Come se non bastasse, il ministero della Giustizia ha per le mani anche le due grandi riforme della giustizia penale e di quella civile: quest’ultima diventata oggetto di riflessioni da parte del think thank di Carlo Cottarelli, ma anche della task force di Colao voluta dal premier Conte e soprattutto dell’Unione europea, che ha vincolato i fondi del Recovery Fund a una velocizzazione della giustizia civile. La seconda, la riforma del penale, è stata oggetto di aspri scontri tra avvocati e magistrati e infiniti tavoli di confronto voluti dal ministro. Fino a che ieri la presidente della commissione Giustizia della camera, la grillina Francesca Businarolo, ha annunciato: «L’Ufficio di presidenza ha deciso oggi che la prossima settimana verrà incardinato l’esame della delega sul processo penale. Sono certa che ci sarà ampia interlocuzione e collaborazione da parte di tutti i gruppi nel comune intento di portare a termine una riforma essenziale per la giustizia italiana». Proprio perchè si tratta di una legge delega, la vera luce della riforma si vedrà quando il governo la tradurrà in atto avente forza di legge, ma già la sua approvazione fisserebbe paletti ben precisi, per quanto ancora non del tutto fissati. Proprio il macrocosmo legislativo del penale, però, contiene in sè quella che potrebbe tornare ad essere la spina nel fianco del ministro: la legge sullo stop alla prescrizione voluta da Bonafede anche a costo di provocare una quasi crisi di governo potrebbe tornare all’ordine del giorno. Italia Viva, che aveva votato contro ed era anche scesa in piazza, non si è ancora data per vinta: lo stesso Matteo Renzi ha richiamato più volte il tema, riportandolo sul tavolo del governo come «una discussione mai conclusa». Nè è un mistero che nelle riunioni per salvare Bonafede dalla mozione di sfiducia i renziani abbiano chiesto in cambio proprio questo: il ripristino della prescrizione. Loro hanno mantenuto la loro parte di accordo e ora puntano a incassare la contropartita. E, per dare una scossa al governo, Italia Viva si è astenuta in commissione Giustizia al Senato sull’emendamento al Dl Giustizia presentato da FI, che ha riproposto il “Lodo Annibali” per chiedere lo stop della riforma della prescrizione. L’emendamento è stato comunque respinto anche se per un solo voto, ma l’avviso ai naviganti è stato lanciato.

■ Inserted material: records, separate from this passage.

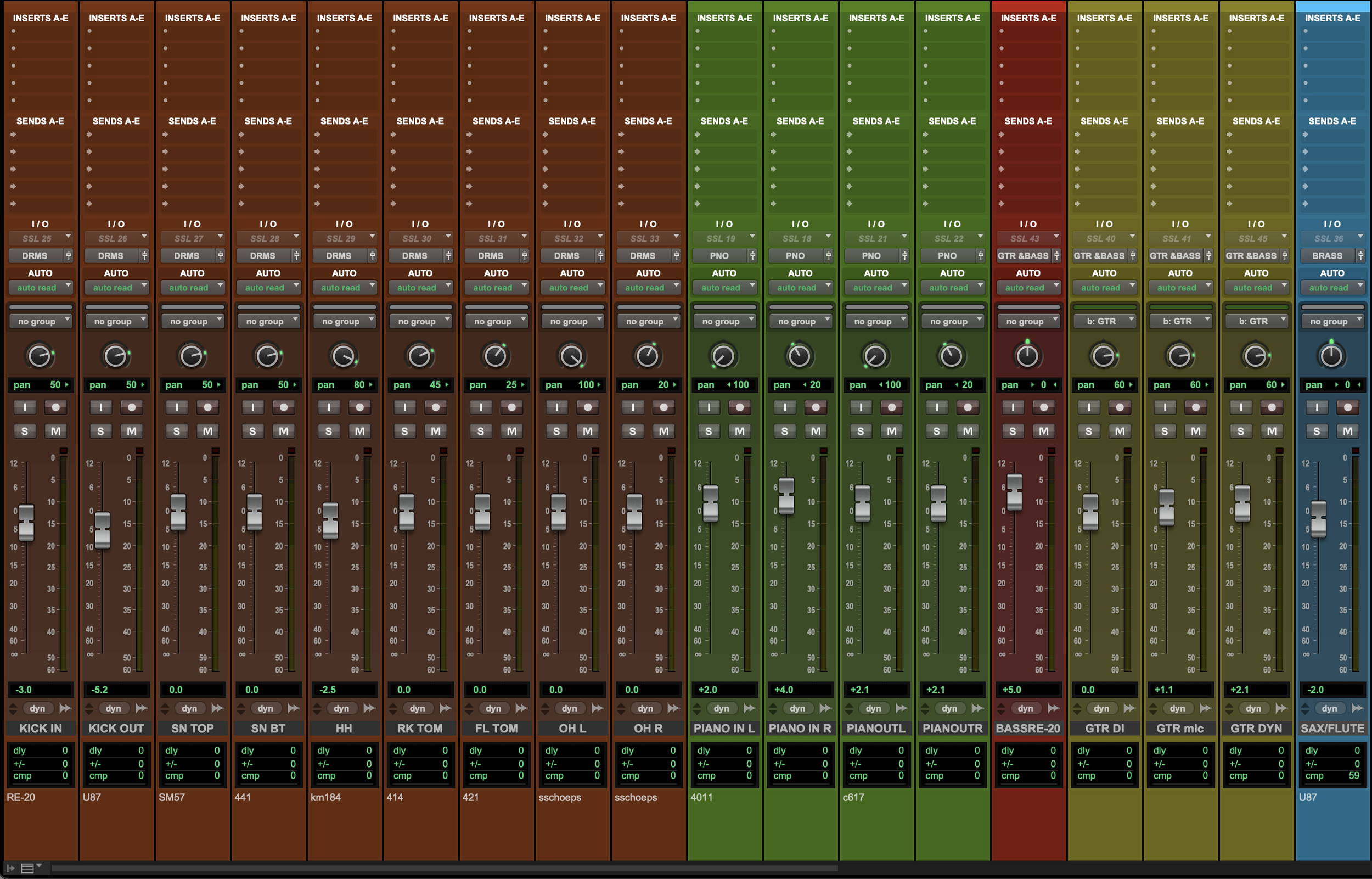The image size is (1372, 879).
Task: Solo the SN TOP channel
Action: point(176,431)
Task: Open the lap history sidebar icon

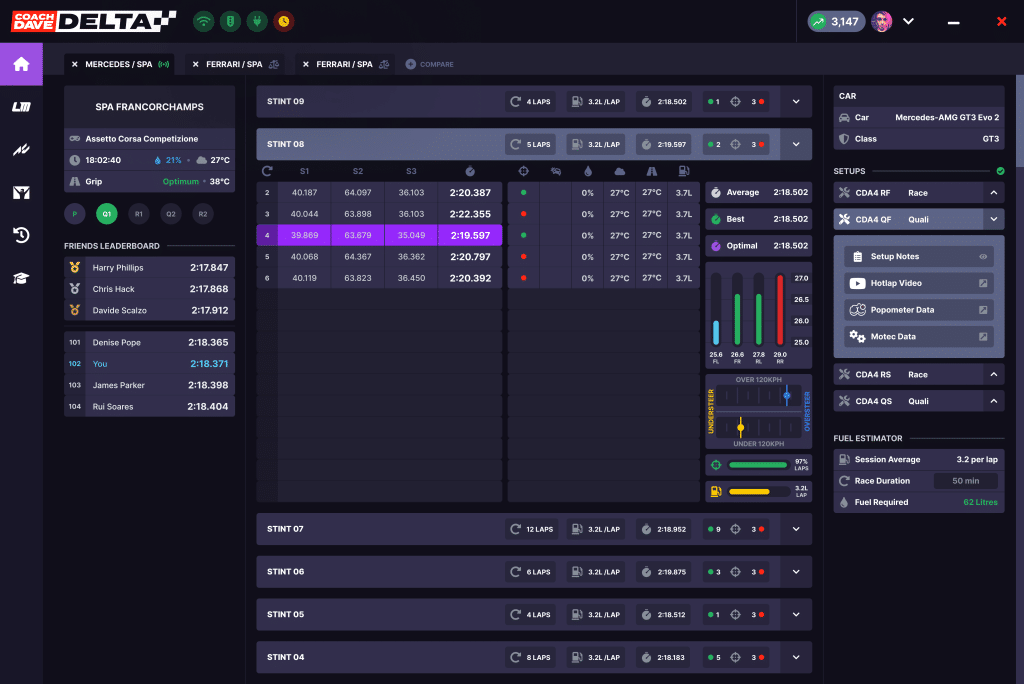Action: (21, 236)
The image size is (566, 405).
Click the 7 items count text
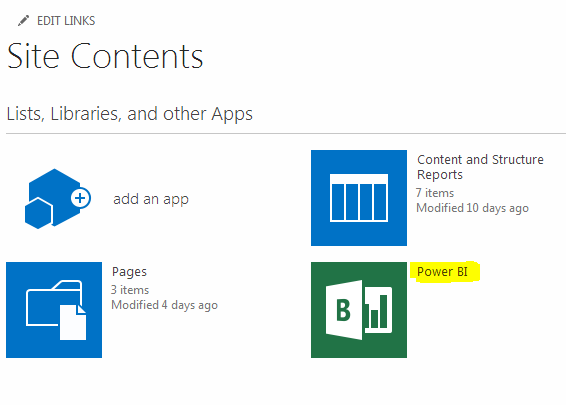pyautogui.click(x=435, y=193)
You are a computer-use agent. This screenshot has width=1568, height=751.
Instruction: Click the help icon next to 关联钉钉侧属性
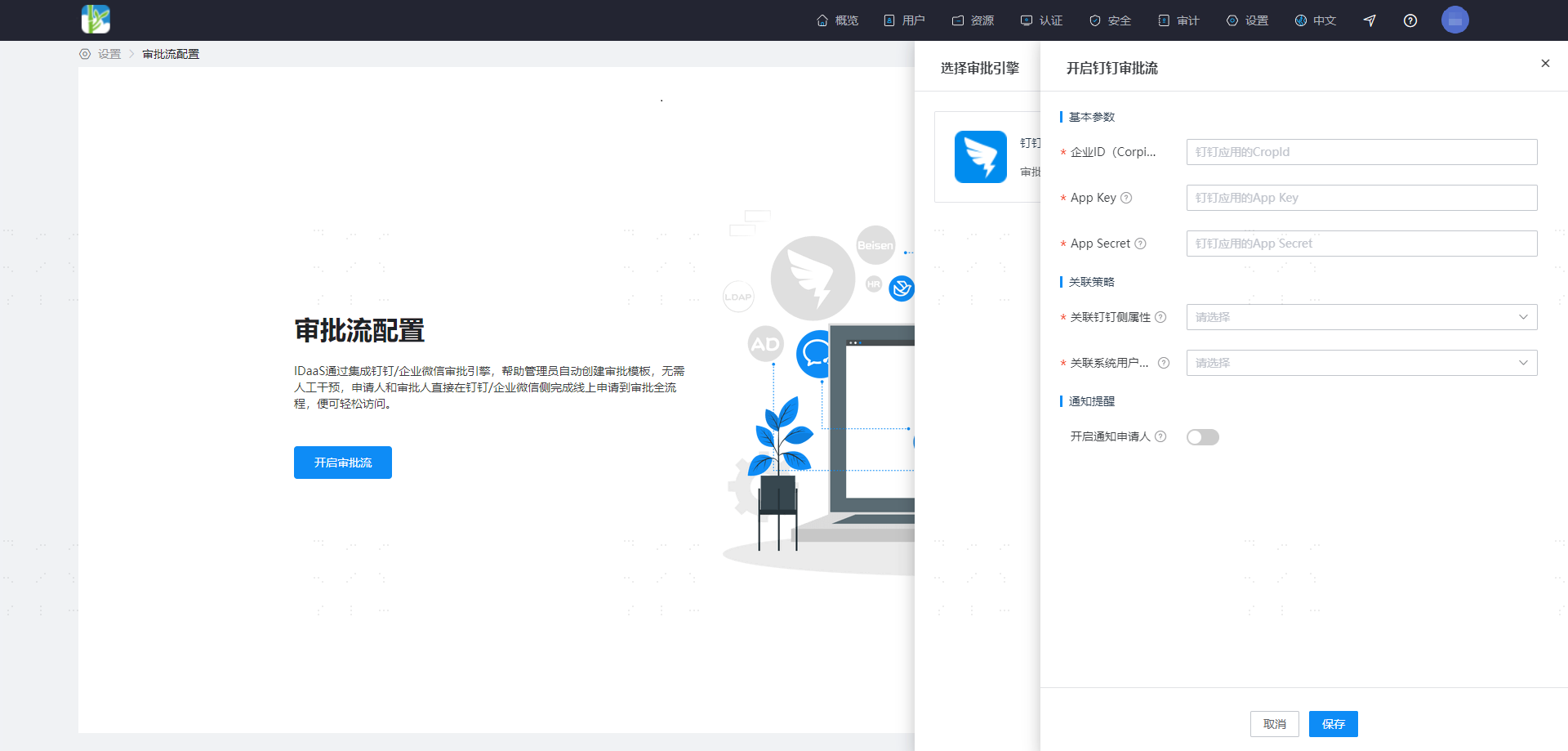tap(1160, 317)
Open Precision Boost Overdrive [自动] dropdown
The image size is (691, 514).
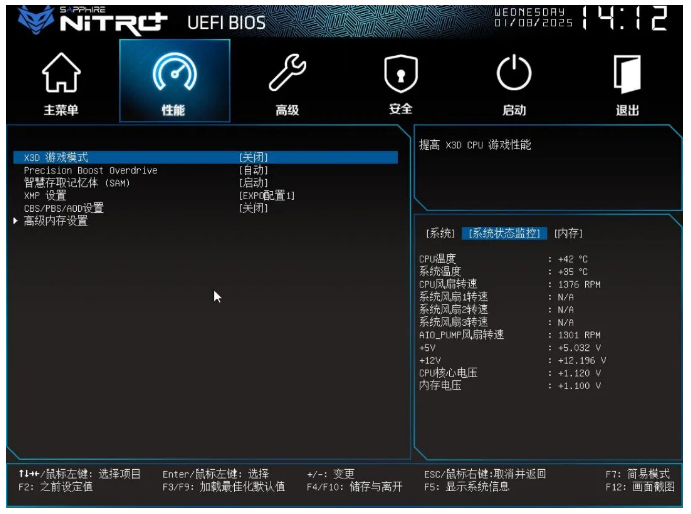point(253,171)
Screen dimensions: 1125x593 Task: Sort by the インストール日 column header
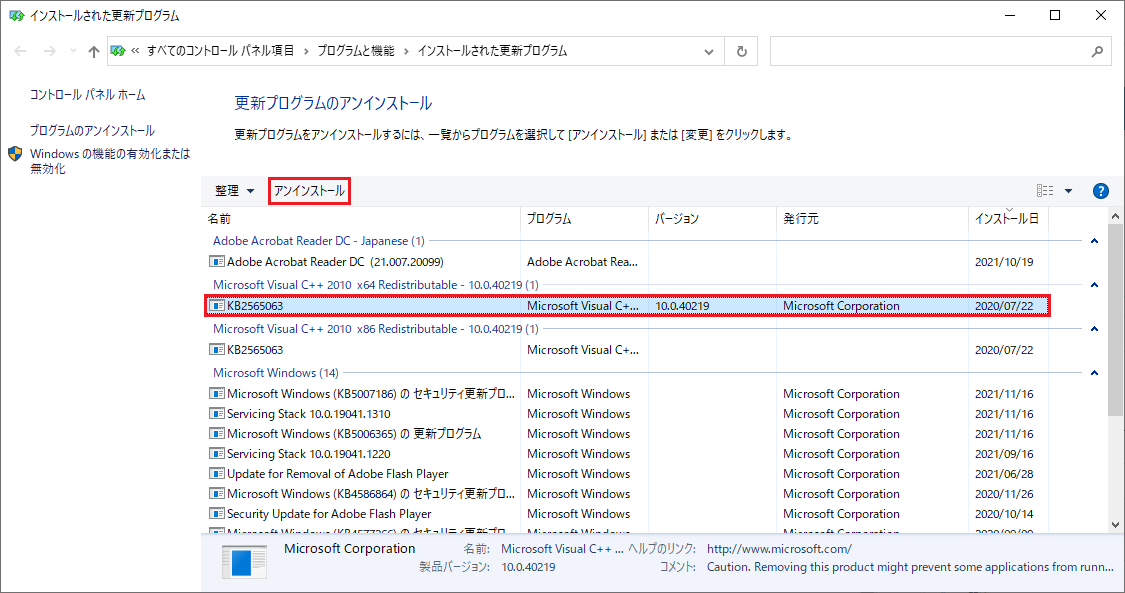click(1006, 219)
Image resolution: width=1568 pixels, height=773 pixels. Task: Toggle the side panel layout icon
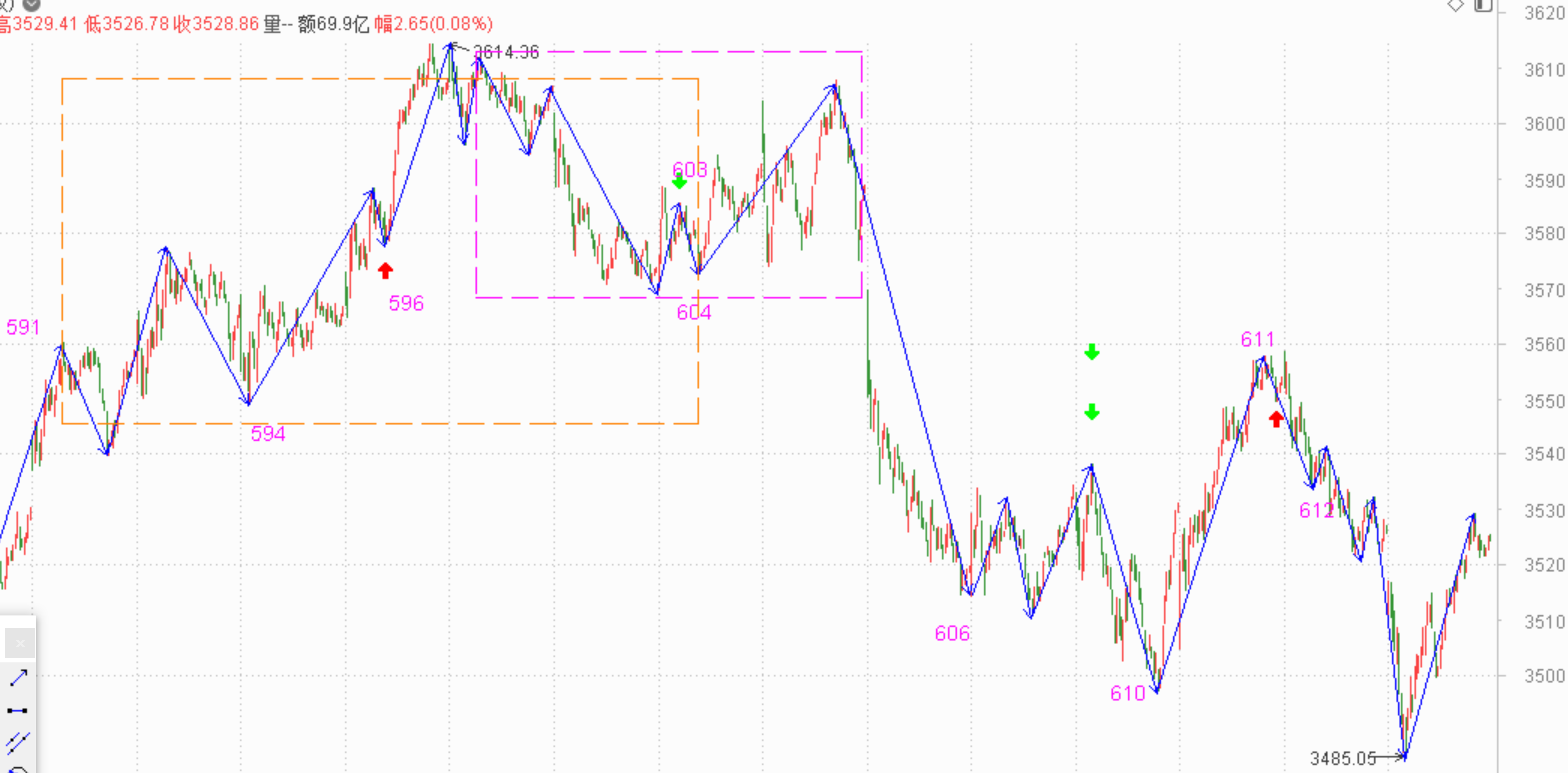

Infine, a completare l’assedio di Bonafede, è intervenuto anche il Pd. In particolare il vicesegretario ed ex Guardasigilli Andrea Orlando ha ripescato la sua riforma del sistema penitenziario dal binario morto su cui era stata avviata. Come se la questione delle carceri ( e del suo sistema di misure alternative) non fosse sufficientemente calda e fonte di qualche grattacapo per il ministro grillino, Orlando ha detto chiaro e tondo al manifesto che «L’auspicio è che si riprenda il lavoro sulla giustizia che avevo promosso, perché ho la presunzione di pensare che quel metodo andrebbe adottato in molti campi e quel risultato non vada disperso. Credo che oggi ci siano le condizioni adatte per riprendere il filo di quel discorso». Quali siano queste nuove condizioni, Orlando lo chiarisce parlando di un risveglio nei 5 Stelle: «Credo che nel M5S ci siano sensibilità che fin qui non hanno prevalso». Una frase sibillina, che però non suggerisce certo sonni tranquilli per Bonafede, che da Guardasigilli del Conte I archiviò proprio il lavoro di Orlando.